- Motto: Rerevaka na Kalou ka Doka na Tui Fear God and honour the Queen
- Anthem: God Save the King/Queen
- Status: British colony
- Capital: Levuka (1874–1877) Suva (1877–1970)
- Common languages: English, iTaukei (Fijian), Fiji Hindi, Rotuman
- Government: Constitutional monarchy
- • 1874–1901: Victoria
- • 1901–1910: Edward VII
- • 1910–1936: George V
- • 1936: Edward VIII
- • 1936–1952: George VI
- • 1952–1970: Elizabeth II
- • 1874–1875: Sir Hercules Robinson
- • 1968–1970: Sir Robert Sidney Foster
- • 1967–1970: Sir Kamisese Mara
- Legislature: Legislative Council
- • Established: 10 October 1874
- • Independence: 10 October 1970
- Currency: Fijian pound (1874–1969) Fijian dollar (1969–1970)
- ISO 3166 code: FJ
| Preceded by | Succeeded by |
| / Kingdom of Fiji | Dominion of Fiji / |
- Today part of: Fiji

= Colony of Fiji =

British colony in Oceania from 1874 to 1970

The Colony of Fiji was a Crown colony that existed from 1874 to 1970 in the territory of the present-day nation of Fiji. London declined its first opportunity to annex Fiji in 1852. Ratu Seru Epenisa Cakobau had offered to cede the islands, subject to being allowed to retain his Tui Viti (King of Fiji) title. His demand was unacceptable to both the British and to many of his fellow chiefs, who regarded him only as first among equals, if that. Mounting debts and threats from the United States Navy had led Cakobau to establish a constitutional monarchy with a government dominated by European settlers in 1871, following an agreement with the Australian Polynesia Company to pay his debts. The collapse of the new regime drove him to make another offer of cession in 1872, which the British accepted. On 10 October 1874, Britain began its rule of Fiji, which lasted until 10 October 1970.

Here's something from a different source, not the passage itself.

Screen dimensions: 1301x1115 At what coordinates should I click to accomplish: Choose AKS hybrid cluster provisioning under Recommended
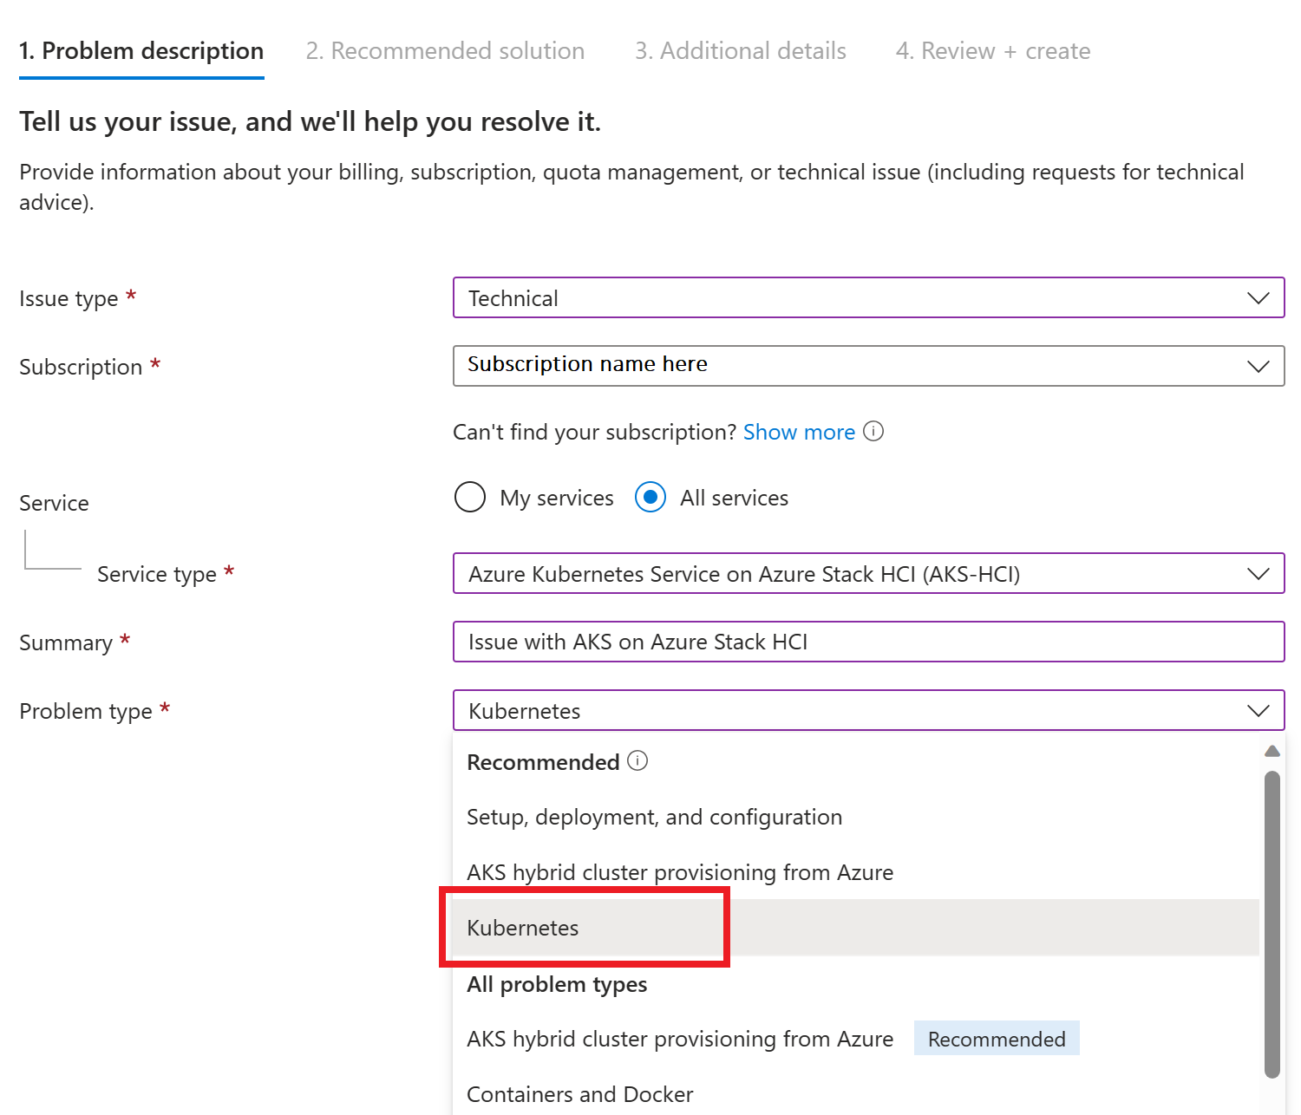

=="Fiji for the Fijians"==
Sir Hercules Robinson, who had arrived on 23 September 1874, was appointed as interim Governor. He was replaced in June 1875 by Sir Arthur Gordon. Rather than establish direct rule in all spheres, Gordon granted autonomy over local affairs to Fiji's chiefs, though they were now forbidden to engage in tribal warfare. The colony was divided into four regions, each under the control of a Roko; these regions were further subdivided into twelve districts, each ruled by a traditional chief. A Great Council of Chiefs was established in 1876 to advise the Governor. This body remained in existence until being suspended by the Military-backed interim government in 2007 and abolished in 2012. Under the 1997 Constitution, it functioned as an electoral college that chose Fiji's President, Vice-President, and 14 of the 32 Senators. In its early days, the Great Council was supplemented by a Native Regulation Board (now the Fijian Affairs Board); these two bodies together made laws for the Fijians. (European settlers, however, were not subject to its laws). In 1882, the capital was moved from Levuka to the more accessible Suva.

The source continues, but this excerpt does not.